有罪立証の放棄を申し入れるため、静岡地検に向かう支援者と弁護人=14日午前、静岡市葵区
有罪立証の放棄を申し入れるため、静岡地検に向かう支援者と弁護人=14日午前、静岡市葵区

 事件から約1年2カ月後に現場近くのみそタンクで見つかったシャツなど「5点の衣類」について、確定判決は袴田さんの犯行着衣と認定した。しかし、第2次再審請求審で最高裁の判事2人は「5点の衣類が長期間みそ漬けされたことは当然視されたが、かかる推定の明確な根拠は示されなかった」と評価している。

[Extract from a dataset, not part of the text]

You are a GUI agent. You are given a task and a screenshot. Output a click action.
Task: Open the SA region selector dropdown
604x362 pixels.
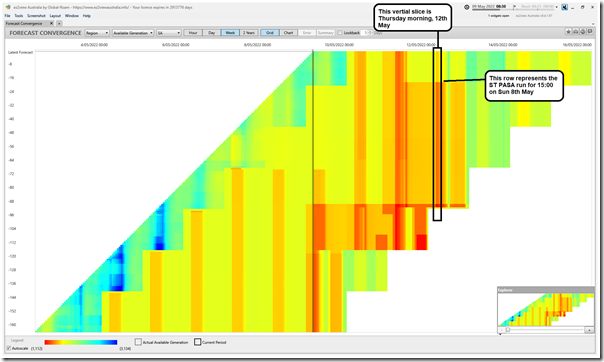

 弁護団は申し入れ書で、検察官に求められているのは5点の衣類について袴田さんの犯行着衣と証明することだと指摘。その上で地検の主張を見る限り、その立証は「できる見込みがないことは明らか」とした。
 支援団体は、有罪立証を続けて裁判を長引かせることは「検察の信頼を自らかなぐり捨てる蛮行だ」と批判。静岡地裁に対しては、再審公判を多くの市民が傍聴できるよう特別傍聴室を設けてほしいと要望した。
 袴田巌さんを救援する清水・静岡市民の会の山崎俊樹事務局長は取材に、5点の衣類を捏造(ねつぞう)した可能性が極めて高いと指摘された当時の捜査こそ「検証すべき」と話した。